LA VIE REVEE D’ANGEL
Sarah Morton, au bord de sa Swimming Pool azurée, méditait en polar, lecture estivale et un rien vulgaire où s’entrelaçaient dangereuse séduction, énigme dans le placard et fatal transfert. Angel Everett, écrivaine elle aussi, semble sans cesse hésiter entre "la vie vécue et la vie rêvée", glissement identique des réalités qui fait de son quotidien un embellissement permanent, de la récitation au collège faisant un palais d’une épicerie, aux morts embarrassantes maquillées en flamboyants trépas. Angel est d’abord raconté comme son héroïne conçoit la littérature: une succession d’envolées transies, une boursouflure Harlequin gorgée de plumes de paon, de cartes postales Lilicub aux quatre coins de la Méditerranée, et ce dès l’apparition du titre du film dans une typographie rose Barbie Cartland. Des Gouttes d’eau… à 8 femmes, on sait Ozon joueur impénitent. Angel est un nouveau terrain ouvert à toutes les libertés, où l’eau de rose pleinement assumée permet de tomber à la renverse lors d’un baiser en robe vermeille, suivi d’un pano ornant glorieusement le cadre d’un arc-en-ciel aussi exalté qu’effronté.
LA FASCINATION DU PIRE
L’ange a pourtant deux visages. Refrain maussade dans l’œuvre d’Ozon: "il n’y a pas d’amour heureux". La réussite insolente d’Angel, qui conjugue sa gloire artistique, sa vie de château et sa passion amoureuse, se doit d’être giflée par les montagnes russes d’un rise and fall classique, où l’on goûte innocemment à l’ambroisie avant de mordre la poussière sans le moindre ménagement. Dans l’œil du cyclone, Angel rappelle un peu de Romain, héros pas si aimable du Temps qui reste, mais surtout Scarlett O’Hara, délicieux choléra en froufrous virevoltants, interprétée par la nouvelle venue Romola Garai, dont l’abattage s’avère tantôt charmant, tantôt fatigant face à une Lucy Russell irréprochable.
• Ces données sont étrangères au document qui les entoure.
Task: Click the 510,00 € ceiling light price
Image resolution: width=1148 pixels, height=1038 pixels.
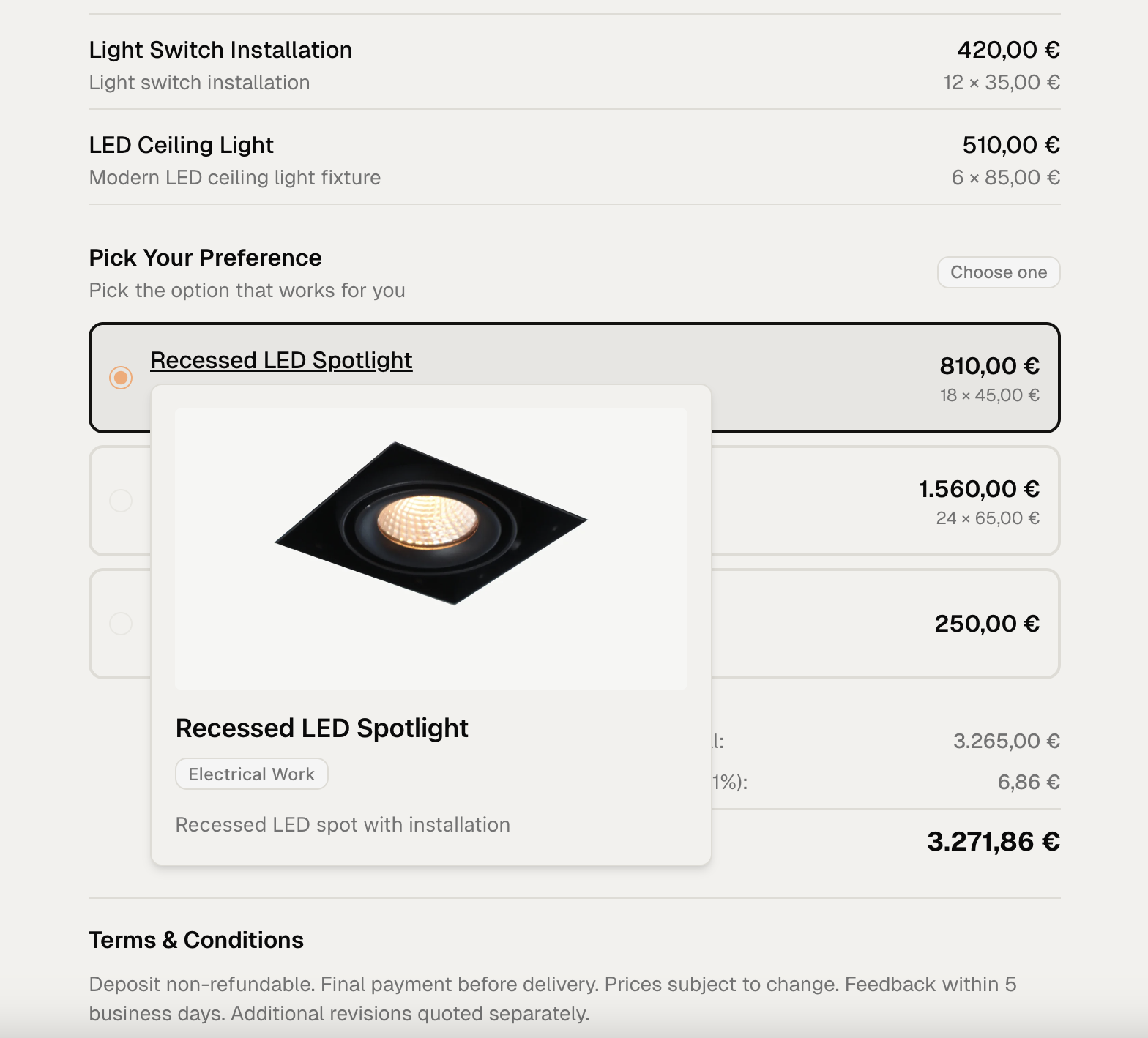Action: pos(1010,145)
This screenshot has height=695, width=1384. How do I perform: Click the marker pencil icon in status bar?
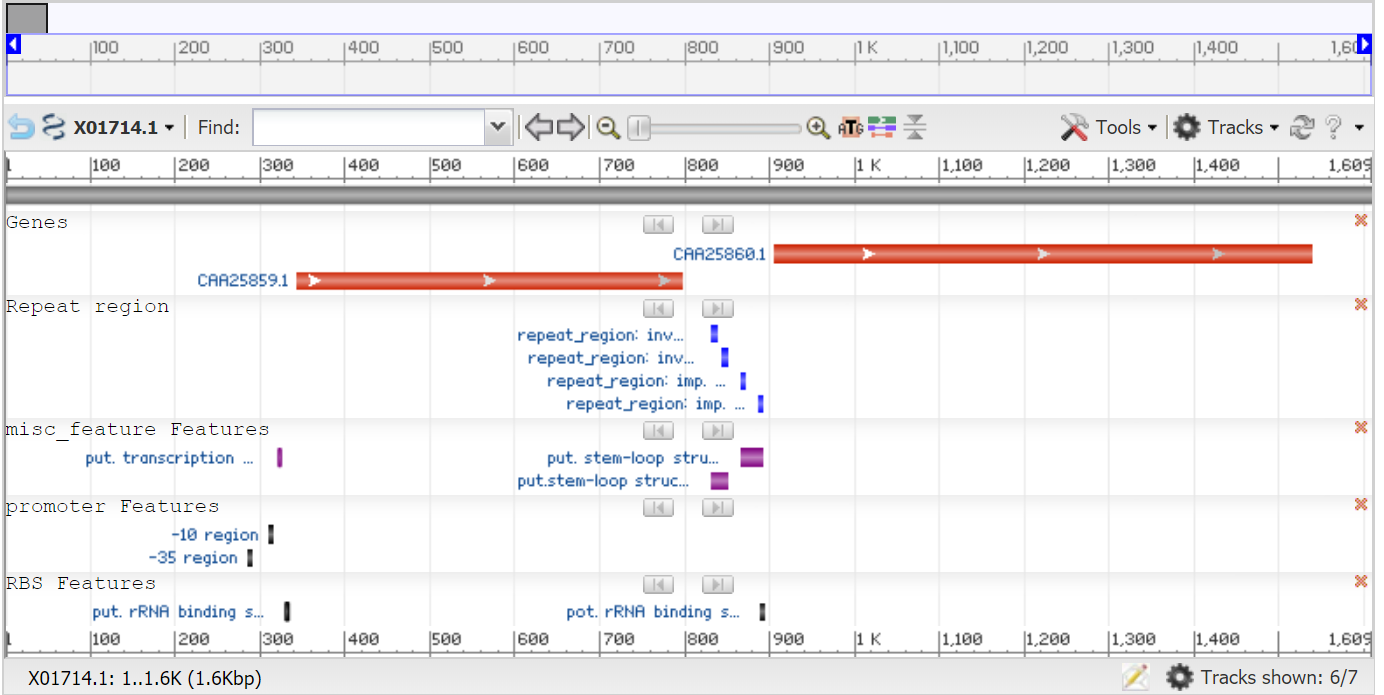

Les amours chiennes d’Ozon s’expriment davantage au premier degré dans une seconde partie qui embrasse sans honte un romanesque de robes de poupée technicolor et de temps de guerre, donnant chair au jeu et attachement à la figure ambiguë d’Angel, princesse cristal ou épouvantail d’un autre temps impitoyablement dénudé après une existence de représentation constante. Malgré d’évidents problèmes d’huile et de tempo, l’ange d’Ozon emmène ailleurs le cinéaste et ses obsessions, dans les illusions d’un jardin anglais fait de roses et de mauvaises herbes.